[[ Dataset excerpts open ]]
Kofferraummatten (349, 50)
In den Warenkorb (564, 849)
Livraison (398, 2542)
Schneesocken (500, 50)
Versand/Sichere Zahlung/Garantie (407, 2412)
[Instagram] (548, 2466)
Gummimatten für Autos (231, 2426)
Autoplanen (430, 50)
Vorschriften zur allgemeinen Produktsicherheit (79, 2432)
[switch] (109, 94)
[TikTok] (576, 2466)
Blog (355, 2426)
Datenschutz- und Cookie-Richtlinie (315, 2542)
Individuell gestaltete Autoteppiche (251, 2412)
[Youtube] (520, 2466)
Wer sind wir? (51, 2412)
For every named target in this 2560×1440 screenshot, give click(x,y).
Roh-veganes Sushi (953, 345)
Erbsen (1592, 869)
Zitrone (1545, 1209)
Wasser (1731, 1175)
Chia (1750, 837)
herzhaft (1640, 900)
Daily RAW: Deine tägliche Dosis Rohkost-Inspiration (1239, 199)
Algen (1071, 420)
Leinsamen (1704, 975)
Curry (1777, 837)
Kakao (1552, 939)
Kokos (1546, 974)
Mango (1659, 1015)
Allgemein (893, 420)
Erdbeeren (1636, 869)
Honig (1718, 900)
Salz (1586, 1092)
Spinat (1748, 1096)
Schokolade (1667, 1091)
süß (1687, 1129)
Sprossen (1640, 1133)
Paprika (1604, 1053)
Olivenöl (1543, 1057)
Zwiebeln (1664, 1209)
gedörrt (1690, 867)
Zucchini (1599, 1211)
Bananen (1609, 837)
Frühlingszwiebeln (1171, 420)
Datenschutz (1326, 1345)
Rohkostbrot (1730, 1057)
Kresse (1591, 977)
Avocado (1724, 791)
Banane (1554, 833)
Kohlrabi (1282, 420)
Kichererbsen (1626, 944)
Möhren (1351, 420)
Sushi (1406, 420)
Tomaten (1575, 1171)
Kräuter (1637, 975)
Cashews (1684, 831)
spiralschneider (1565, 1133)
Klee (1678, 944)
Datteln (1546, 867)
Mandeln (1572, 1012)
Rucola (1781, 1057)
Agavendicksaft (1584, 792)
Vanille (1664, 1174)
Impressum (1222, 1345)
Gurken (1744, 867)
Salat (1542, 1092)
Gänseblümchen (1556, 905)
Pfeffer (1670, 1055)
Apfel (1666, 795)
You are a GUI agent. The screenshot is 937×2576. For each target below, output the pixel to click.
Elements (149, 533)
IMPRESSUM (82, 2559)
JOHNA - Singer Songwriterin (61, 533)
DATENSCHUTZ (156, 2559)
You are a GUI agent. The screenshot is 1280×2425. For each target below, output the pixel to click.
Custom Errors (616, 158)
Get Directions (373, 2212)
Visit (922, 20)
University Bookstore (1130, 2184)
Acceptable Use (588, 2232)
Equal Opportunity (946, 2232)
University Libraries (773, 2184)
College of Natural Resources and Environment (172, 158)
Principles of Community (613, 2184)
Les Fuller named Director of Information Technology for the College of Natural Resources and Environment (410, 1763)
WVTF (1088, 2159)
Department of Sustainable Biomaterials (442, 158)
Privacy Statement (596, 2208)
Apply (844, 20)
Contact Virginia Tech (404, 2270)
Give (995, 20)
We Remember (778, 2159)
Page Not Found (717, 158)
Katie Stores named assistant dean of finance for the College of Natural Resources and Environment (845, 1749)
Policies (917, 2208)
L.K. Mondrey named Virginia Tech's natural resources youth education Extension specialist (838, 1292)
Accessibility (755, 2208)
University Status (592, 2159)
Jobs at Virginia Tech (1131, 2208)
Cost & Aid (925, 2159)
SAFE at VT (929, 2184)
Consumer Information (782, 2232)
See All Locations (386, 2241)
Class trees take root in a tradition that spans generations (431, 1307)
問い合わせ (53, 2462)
[[ Dataset excerpts closed ]]
Exercise directions: Exactly how many lines of the data include the word "Virginia"? Reply with that number only.

Result: 3